### EXERCISE TASK A:
Write out the listing below exactly, from its first line up to and including the line with "(x=316, y=866)". Leave the pictures out of your answer.

### SOURCE EXCERPT:
====

Richness was accounted dubious and Poorness was accounted precious. Most of farmers had no idea of feathering their nest but lived on what they were divided only.



The will of creating a great deal of material and profits was annihilated. People were happy-go-lucky, easy in their minds and content with their minimum demand. In the long run, the sum of wealth and material in society was on the decrease. People concerned to how the very little wealth was shared based on their working time but not how to produce very much property. Hence, it afforded enough spilt food for the whole poor peasants.



The mode of collective business at a start with the machines in the countryside and the extreme public property doctrine in practice had killed the motive power of production. Almost members of co-operatives were very good at paying lip service by repeating the words written in the policies and following the crowd that were voluntarism, gave prominence to serve everybody but personal sake, worked for everybody but personal sake, forgot personal interests and left the right of individual ownership. The truth was exactly the reverse. They worked carelessly and lazily.



Vietnamese farmers had summarized a universal truth: “Nobody mourned over a common father” since the time of the Utmost antiquity. That was a grandiloquent sentence. They didn’t grieve no matter the dead person was their own father, much less the common work of the whole collectivity whose responsibility was very little. People would never work responsibly, competently and inventively unless the jobs and the benefits were theirs. Let me give you a typical sample. A group of ten girls opened ranks with the rakes whose blades were sharp on their hands and made the weeds clean on the field. They were fast marching forward while they were smiling and chattering as if they were attending the Tet holidays. They had finished their work on a large paddy field in the twinkling of an eye. Their productivity of making the weeds on the whole field clean was counted as a morning. What a commendable thing. That was the “advantage” of “collective business” which was quite different from individual work whose owner was lonesome like an egret. Ten girls with 10 handles of rakes on their shoulders were singing and going back in the afternoon. They sang as they had a quite unoccupied work as though they had done nothing and they didn’t feel strenuous at all. I caught one girl with a rake without its blade. She herself didn’t even know when it was lost. That meant she with the handle of the rake (the bamboo cane) only, together with her colleagues had horizontally lined out and raked grass all the morning. That was synonym with the matter that she didn’t make any clump of grass clean though her 10 marks (work of raking grass) was clearly mentioned on the daily work control record book under her name: Nguyen Thi Ty on that day as well.

====

### INPUT MATERIAL:
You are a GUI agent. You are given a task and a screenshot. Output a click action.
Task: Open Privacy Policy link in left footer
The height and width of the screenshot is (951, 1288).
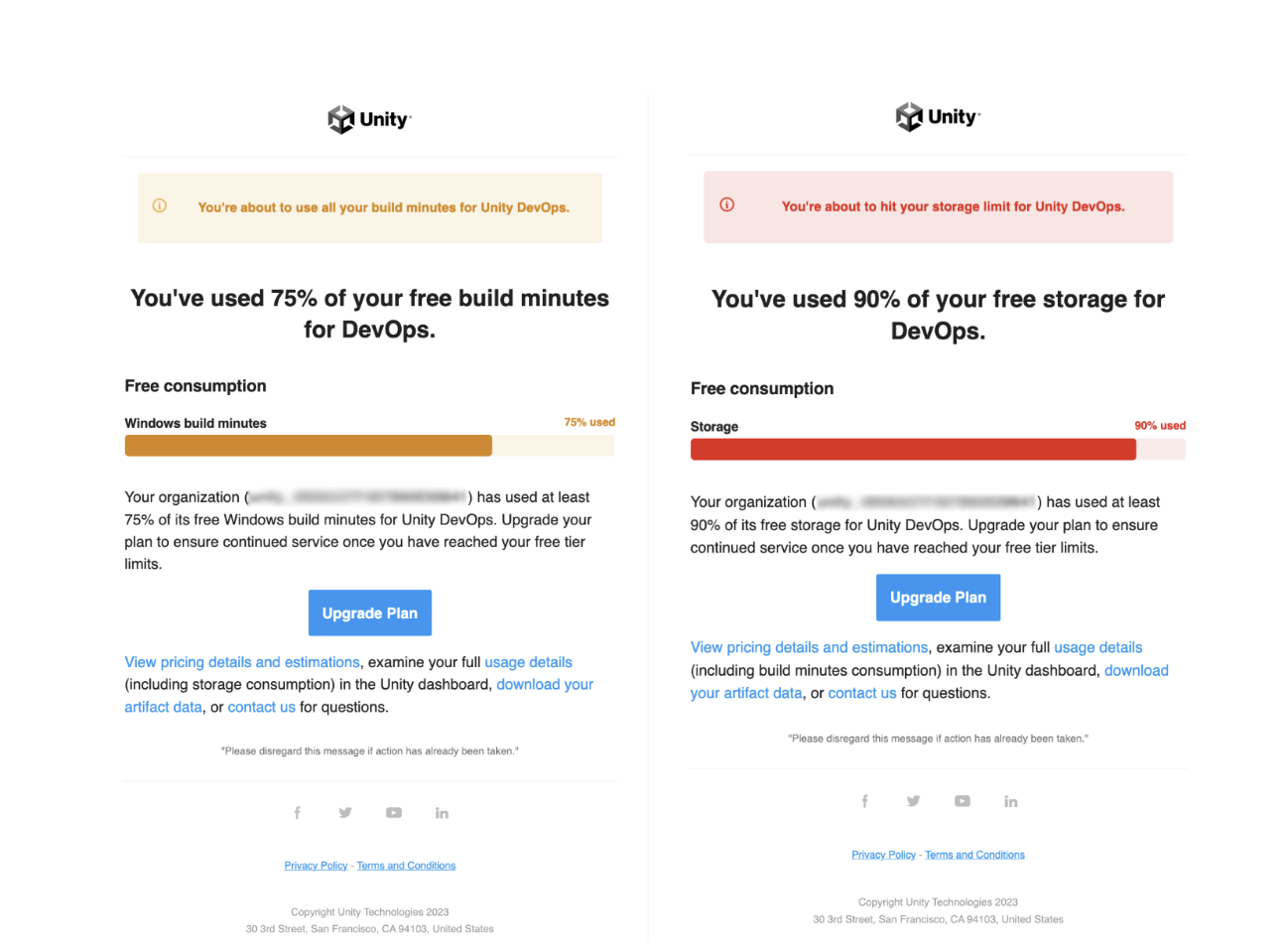(x=316, y=866)
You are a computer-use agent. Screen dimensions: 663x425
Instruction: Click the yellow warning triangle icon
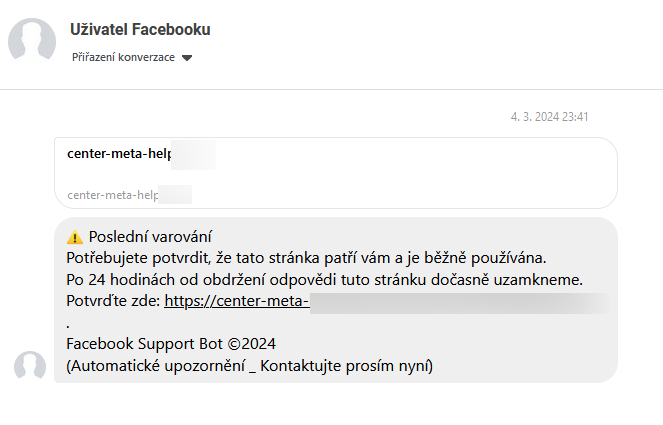(x=75, y=237)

====

### EXERCISE TASK B:
Give again, word for word, the part of the passage on collective farming from "Richness was accounted" up to and including "whole poor peasants.".

### TASK OUTPUT A:
You are a GUI agent. You are given a task and a screenshot. Output a click action.
Task: Open Privacy Policy link in left footer
The height and width of the screenshot is (951, 1288).
(x=316, y=866)

### TASK OUTPUT B:
Richness was accounted dubious and Poorness was accounted precious. Most of farmers had no idea of feathering their nest but lived on what they were divided only.



The will of creating a great deal of material and profits was annihilated. People were happy-go-lucky, easy in their minds and content with their minimum demand. In the long run, the sum of wealth and material in society was on the decrease. People concerned to how the very little wealth was shared based on their working time but not how to produce very much property. Hence, it afforded enough spilt food for the whole poor peasants.